Bright lines weave through and over each other, each line made of different colors, one giving way to the next: blue to yellow to red; red to pink to gray to violet. The effect is of a precarious balance between quietude and activity.
It is this meeting of diverse elements woven together to make a whole -- that forms the underlying theme to Morrisons aptly named exhibition of new works, Warp and Weft. The tall slim aluminum pillar from which the exhibition has taken its name white, lined horizontally and vertically by these stitched, colored lines, exemplifies a shift in visual language for Morrison; while the title itself also directly references the exploration of an entirely new medium for Morrison: painting on canvas.
Those familiar with Morrisons previous work will immediately note the distinctive shift. Morrison has long worked with 1/8-inch aluminum plate cutting and welding the pieces himself to create both sculpture and wall works which he hand-paints with enamels and then heat cures in industrial ovens. The unraveled-puzzle-box shapes of the wall works were painted in solid geometric sections of color.
The new works focus more on painting with the grid pattern appearing throughout the works in the show, though seen from different angles or heights. Some, like the small metal wall pieces, give us only bits of grid as if Morrison has zoomed in on one small piece of a vast network. Others, like the large canvas work Flowers for Brains, have the opposite effect, showing the multiplicity of grids as if seen from a distance.
While the visual shift is quite distinct, the more time one spends with the work, the more one can see the way Morrisons new series lifts off from older ones. There is a sense that, with previous works, these grid patterns were there all along only invisible, hiding behind those geometric puzzle-patterns. Now, lifted out to the surface, this woven pattern feels like a mystery brought gently up into the light to be examined.
In speaking about the new work, Morrison noted that it had arisen out of questions about the nature of human life and change. Like the warp and weft of his grid patterns, Morrison suggests that there are two forces at work in life: the fundamental characteristics of who we are and the aspects of our selves which are malleable. Life, chance, circumstance, opportunity, disaster these weave in and around that fundamental, stationary warp of us, shifting our lives into new directions, creating new patterns. For Morrison, each new shift of color in the gridlines represents some new element, new experience, feeling, idea, energy, entering into the pattern.

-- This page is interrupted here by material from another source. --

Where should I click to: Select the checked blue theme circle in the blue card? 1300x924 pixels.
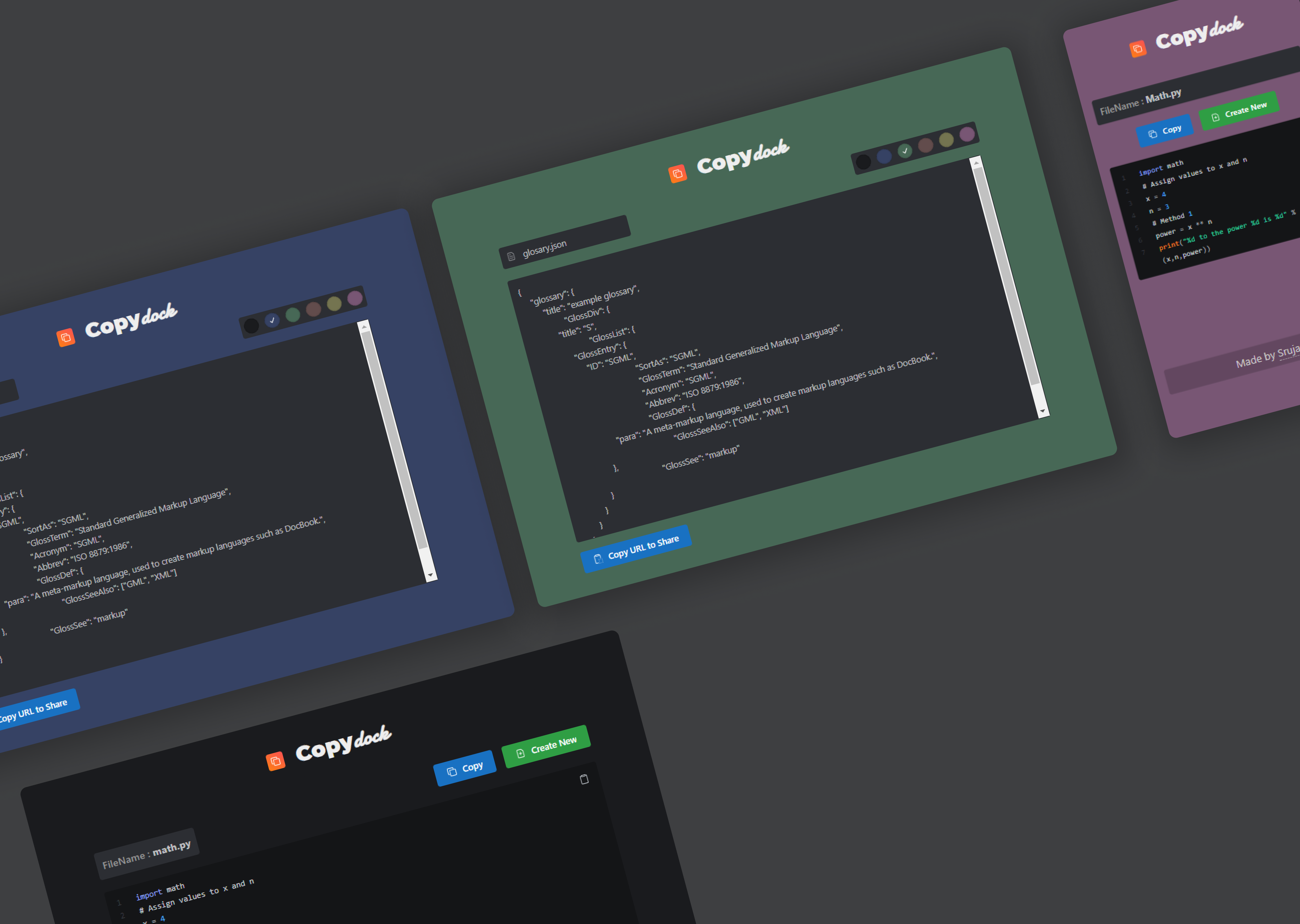point(272,320)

Perhaps the most direct reference to this exploration is with the 80 x 80 canvas work, Lieutenant Dan. Graphite, acrylic, and gesso on canvas, the piece gives us a view of 6 grid lines. The colors, ranging from strong primaries to fainter pastels, red through pink, gray through blue, have found a moment of perfect balance not unlike the referenced character from the movie Forrest Gump, who despite all the challenges of his life, finally finds a moment of peace, floating in the ocean.

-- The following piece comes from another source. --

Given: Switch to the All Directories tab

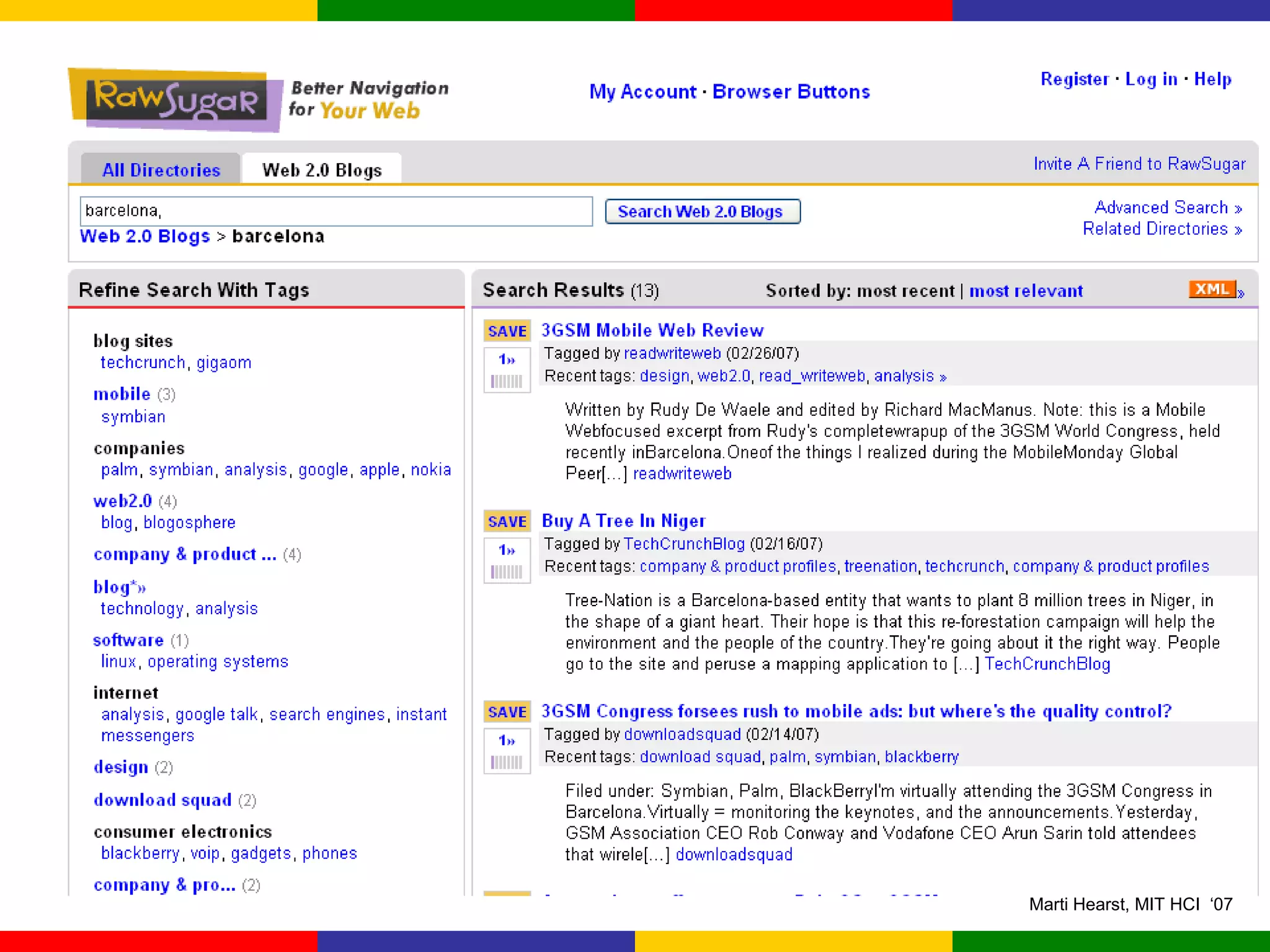Looking at the screenshot, I should [161, 170].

Which highlights another aspect of the works in Warp and Weft time. The energy of the lines, the color shifts, contribute to a feeling of flow and movement. While earlier series may have dealt more directly with space these works seem to actively engage with time. The sense is that Morrison has captured these energies in the briefest moment of rest. What we are seeing are not finished patterns but unfolding ones, caught in an instant before they begin to move and shift and change yet again.